— start of DATA EXCERPTS —

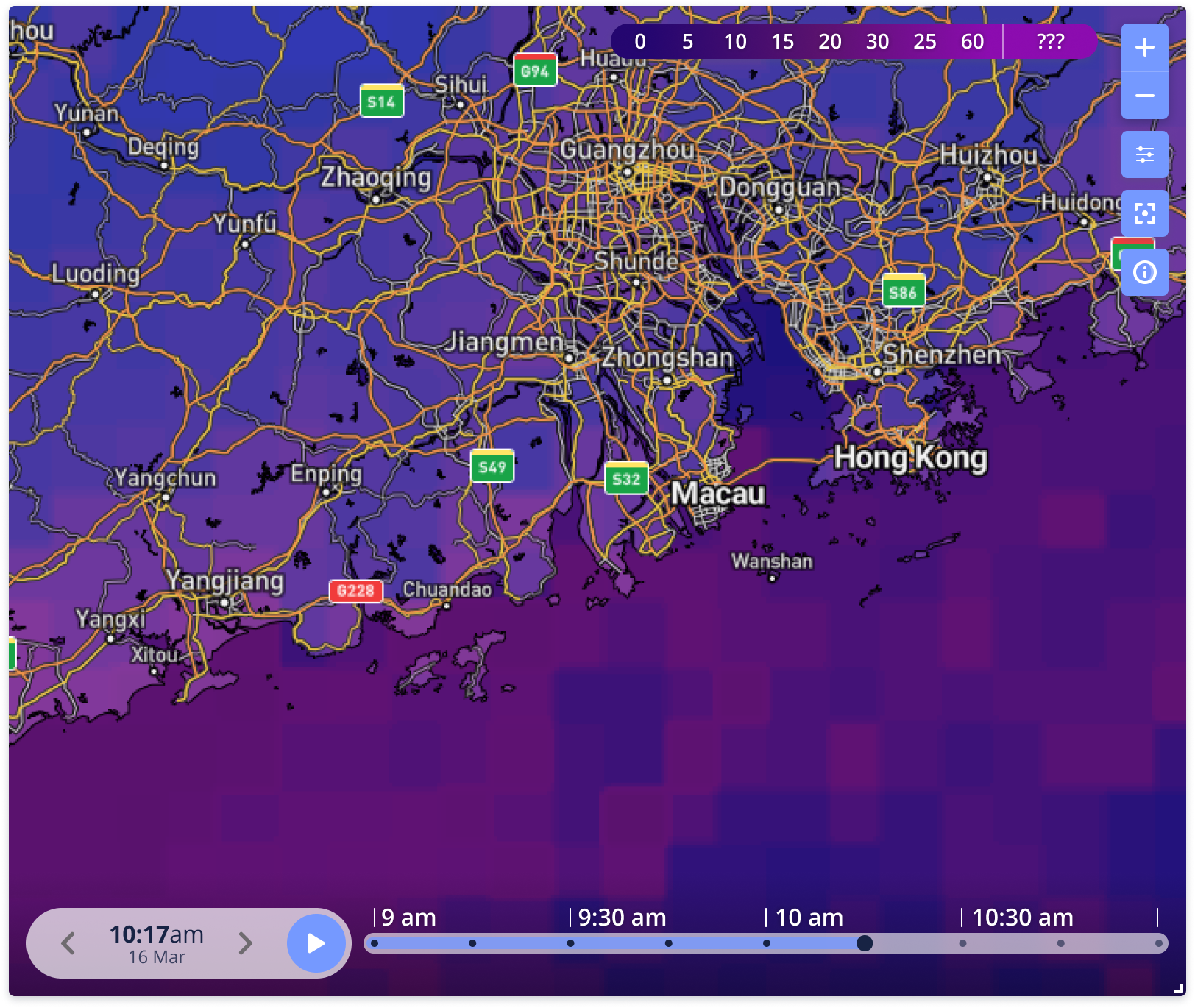Center map using the locate icon
Screen dimensions: 1195x1008
(x=1144, y=213)
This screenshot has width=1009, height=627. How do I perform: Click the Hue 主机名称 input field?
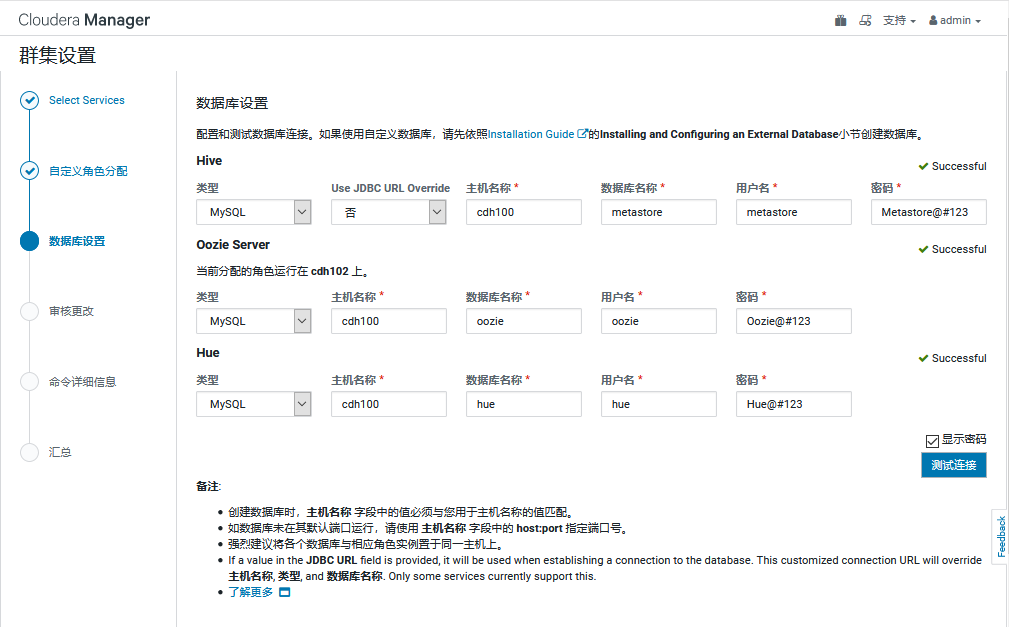388,404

— end of DATA EXCERPTS —

> **AIM**
Can you write out every line of the material above word for word, leaving the pictures out?

> **WRITTEN ANSWER**
Center map using the locate icon
Screen dimensions: 1195x1008
(x=1144, y=213)
This screenshot has width=1009, height=627. How do I perform: Click the Hue 主机名称 input field?
388,404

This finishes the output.